- Born: 27 December 1936 Třebíč, Czechoslovakia
- Died: 9 January 2024 (aged 87) Třebíč, Czech Republic

= Jaroslav Pavlů =

Czechoslovak ice hockey player (1936–2024)

Jaroslav Pavlů (27 December 1936 – 9 January 2024) was a Czechoslovak-born Italian professional ice hockey player and an assistant coach.

==Player==
In Czechoslovakia, after his youth with SK Horácká Slavia Třebíč, he played for HC Plzeň (in 1954–1955 and in 1959–1969, with the last three seasons in the second series) and HC Kometa Brno (from 1955 to 1959, with three championships won). From 1969 he moved to Italy, where he played until 1980 with the shirt of HC Bolzano, with which he won three championships: 1976–77, 1977–78 and 1978–79.

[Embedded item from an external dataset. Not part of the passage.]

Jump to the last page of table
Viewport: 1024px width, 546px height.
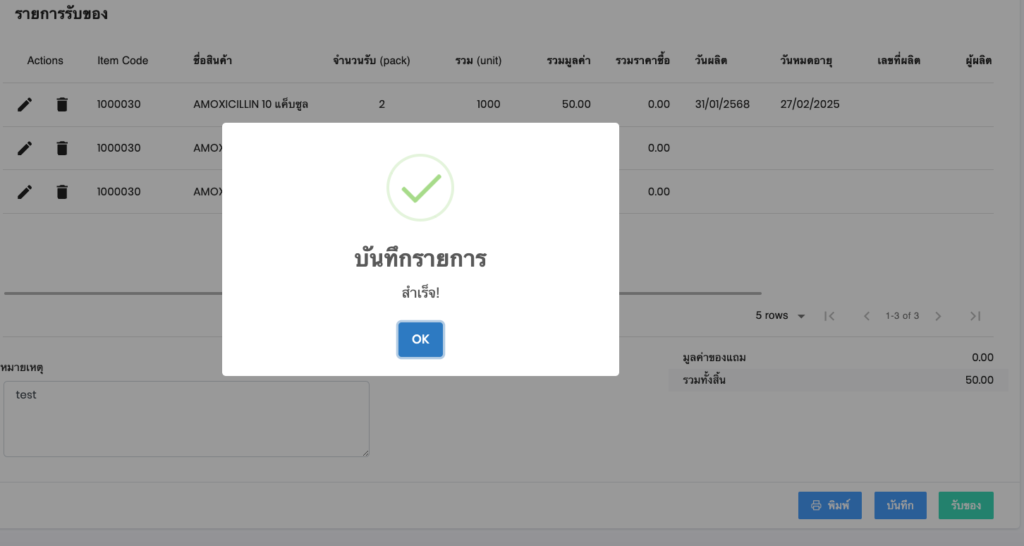tap(975, 316)
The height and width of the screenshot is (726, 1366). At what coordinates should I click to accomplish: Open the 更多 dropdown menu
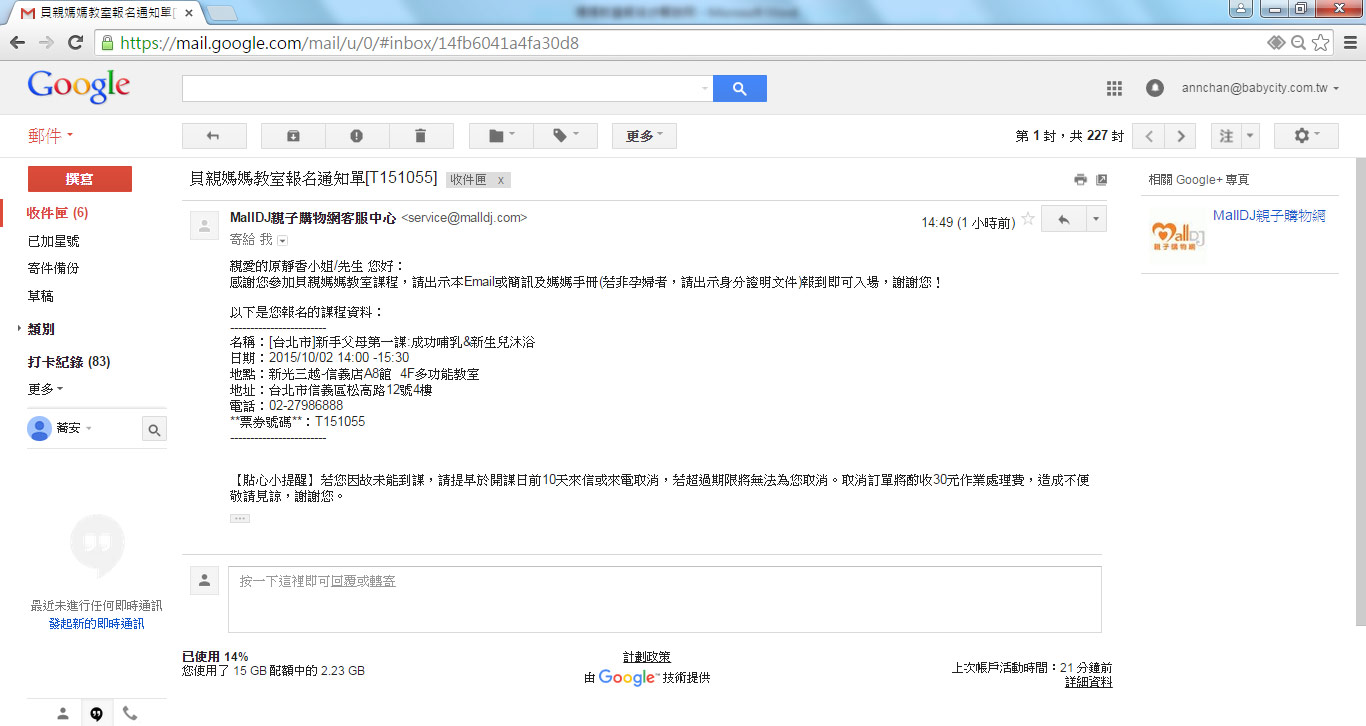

Pavlů won two more championships as a coach, again with HC Bolzano: 1981–82 and 1982–83. He later also coached the other Bolzano team, EV Bozen 84. Both his son Martin Pavlu and grandson Jan followed in his footsteps, becoming ice hockey players. Jaroslav and Martin played together for two seasons for HC Bolzano.

Pavlů died in Třebíč on 9 January 2024, at the age of 87.